Questa qui è un’altra di quelle ricette al telefono che a volte tra i calicanti capitano, dettata e spiegata con minuzia di dettagli e instruzioni in almeno quattro chiamate dalla prima ideazione all’effettiva realizzazione. Il fotografo, infatti, ha invitato delle amiche per una specie di brunch domenicale, spera nel sole che invece latita ma alle otto e un quarto è già al supermercato, ci sono solo lui e una vecchietta, lei ha le idee chiare lui un foglietto con tutto annotato dalla sera prima. Le alici, per fortuna, sono già preparate (pulite e ben asciugate) nel frigo a casa, mancano giusto una manciata di cose, così il fotografo è presto di ritorno. Le foglie di limone le prende dal suo alberino che, assieme a un albicocco in fasce, sono gli unici sopravvissuti alla devastazione del giardino dell’estate scorsa, le lava e le asciuga per bene ma a quel punto i dubbi si scatenano. Qual è il lato corretto? quale il dritto e quale il rovescio della foglia? e le alici andranno di schiena o di pancia?

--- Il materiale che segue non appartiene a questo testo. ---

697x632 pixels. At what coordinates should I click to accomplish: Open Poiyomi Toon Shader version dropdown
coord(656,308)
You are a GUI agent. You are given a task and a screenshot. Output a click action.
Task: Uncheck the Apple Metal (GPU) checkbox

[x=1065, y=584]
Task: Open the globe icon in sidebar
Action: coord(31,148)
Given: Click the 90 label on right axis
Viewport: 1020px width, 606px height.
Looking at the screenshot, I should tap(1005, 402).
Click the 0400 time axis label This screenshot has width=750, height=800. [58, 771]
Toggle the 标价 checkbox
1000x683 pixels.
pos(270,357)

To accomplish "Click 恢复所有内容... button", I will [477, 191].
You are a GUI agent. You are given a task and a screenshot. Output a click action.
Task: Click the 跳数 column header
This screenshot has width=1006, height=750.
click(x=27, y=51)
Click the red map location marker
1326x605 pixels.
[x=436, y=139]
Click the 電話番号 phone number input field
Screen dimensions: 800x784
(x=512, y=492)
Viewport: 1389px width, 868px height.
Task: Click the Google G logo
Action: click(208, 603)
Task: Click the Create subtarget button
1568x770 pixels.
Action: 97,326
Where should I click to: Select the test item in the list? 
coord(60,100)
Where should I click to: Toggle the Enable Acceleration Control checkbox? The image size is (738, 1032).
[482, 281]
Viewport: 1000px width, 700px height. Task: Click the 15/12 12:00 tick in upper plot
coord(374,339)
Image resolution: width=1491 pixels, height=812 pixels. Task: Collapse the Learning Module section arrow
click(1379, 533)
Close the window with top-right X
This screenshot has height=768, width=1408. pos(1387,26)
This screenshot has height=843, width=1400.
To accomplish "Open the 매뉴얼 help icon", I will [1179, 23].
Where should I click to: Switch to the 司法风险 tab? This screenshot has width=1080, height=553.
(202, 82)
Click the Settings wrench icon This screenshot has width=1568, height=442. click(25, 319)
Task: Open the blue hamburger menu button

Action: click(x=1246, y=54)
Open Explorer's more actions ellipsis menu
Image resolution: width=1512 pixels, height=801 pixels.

…dieci minuti di articolate spiegazioni telefoniche su colore e nervature delle foglie, ma alla fine ce l’abbiamo fatta. Il fotografo e le sue invitate poi dicono che a scartarle sembrano un po’ come caramelle, oppure delle ostriche nel guscio, e perciò decidono che come le ostriche vanno contate a dozzine…

la ricetta

ingredienti
1/2 dozzina di alici a testa
1/2 dozzina di foglie di limone non trattate (a testa)
3 cucchiai di pangrattato
1 cucchiaio di parmigiano
la buccia grattuggiata di un limone biologico (un limone ogni 12-18 alici)
origano
sale
olio extra vergine di oliva

Lavare e asciugare le foglie di limone. Pulire le alici tagliando la testa e levando la lisca ma lasciando attaccata la coda a tenere insieme i due filetti (vedi il procedimento qui). Preparare in un piatto una manciata di pangrattato, parmigiano, origano, buccia di limone grattato e sale e mischiare insieme. Bagnare le alici pulite e asciugate in un recipiente con dell’olio d’oliva e passarle poi nell’impanatura. Posare ogni alice su una foglia di limone e arrotolare fissando con uno stecchino (vedi foto sopra). Disporre su una teglia con della carta da forno, cospargere con un filo d’olio e con qualche goccia di succo di limone. Cuocere per 10 minuti in foprno già caldo a 160 gradi. Servire caldo.

ilfotografo, maite

16 Comments

  1. Il profumo delle foglie e di quel fiorellino si sente fin qui. Che meraviglia di ricetta.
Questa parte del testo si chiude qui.